ARTICLE ▸
※ ※ ※
Cobb light rail line would cost $1.2B to build
by Laura Braddick
lbraddick@mdjonline.com
July 22, 2011 12:00 AM | 7394 views | 30 30 comments | 13 13 recommendations | email to a friend | print
MARIETTA — The proposed commuter railway from Cumberland Mall to Midtown Atlanta, which could be partially funded by a regional 1 percent sales tax, would cost about $1.2 billion to build and $9.6 million annually to operate, according to the Georgia Regional Transportation Authority. Despite the price tag, the rail line figured into three scenarios for project lists created by Atlanta Regional Commission staff.

GRTA also predicts it would take about 15 years to plan, design and construct the light rail line.

GRTA’s Deputy Executive Director Kirk Fjelstul presented figures on transit costs Thursday to the committee tasked to come up with a list of projects to be funded by a decade-long regional transportation sales tax.

The 12.8-mile commuter line, which would connect MARTA to Cobb’s northwest corridor, is still on the table to receive funding from the tax, along with several roadway improvements in Cobb.
※ ※ ※
TO DO ▸
1/ Translate this sentence from the article on the Cobb light rail line into Spanish: "GRTA also predicts it would take about 15 years to plan, design and construct the light rail line."
2/ Answer these questions from the article on the Cobb light rail line:
(a) How long would the commuter line be?
(b) What would it cost each year to operate?
(c) Who presented the transit cost figures to the committee?
3/ Please resume the article on the Cobb light rail line with a few more paragraphs.

INFORMATION PROVIDED ▸
※ ※ ※
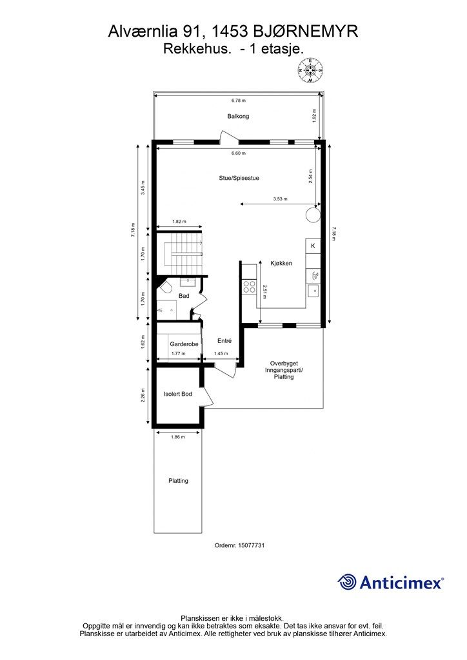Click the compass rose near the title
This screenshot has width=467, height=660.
※ ※ ※
RESULTS ▸
1/ GRTA también prevé que se tardarían unos 15 años en planificar, diseñar y construir la línea de tren ligero.

2/
(a) 12.8 miles
(b) $9.6 million
(c) Kirk Fjelstul, GRTA's Deputy Executive Director

3/
Commission Chairman Tim Lee told citizens and county officials at an update meeting on the transportation tax Thursday afternoon that he supports investing in transit for Cobb and beyond if the region is willing to commit.

“Is it worth making a 10-year commitment to transit if we’re not committed for the long term?” he said. “The ultimate decision is ‘does this region want to make a conscious decision to commit to transit?’ I compare it to when Atlanta decided to build Hartsfield-Jackson International Airport or host the Olympics. This is the crossroads we’re at.”

Lee said that if the regional tax were to result in a successful transit network, the state might consider creating a permanent funding stream for those systems.

Marietta resident Bill Owen, a former Lockheed Martin Aeronautics engineer who has designed a monorail-like transit system, said it was important to educate voters about the long-term commitment transit requires.

“Is there going to be another TSPLOST down the road?” he said. “The public needs to be told if this is going to be a long-term plan before the vote so they can begin thinking this way.”

The Cumberland to Midtown line is the first phase of a two-part project that would eventually connect Kennesaw to Midtown Atlanta.

The second phase, which would run from Kennesaw to Cumberland Mall, did not make the first wave of recommended cuts to a $22.9 billion wishlist submitted by local agencies.

Kennesaw Mayor Mark Mathews said even though the portion connecting to Kennesaw is unlikely to be funded by the tax, he still supports building the Cumberland to Atlanta line.

“The reality is the majority of traffic is coming from further north (of Cumberland),” he said. “The Atlanta to Cumberland line is part of a long-term plan that needs to go further.”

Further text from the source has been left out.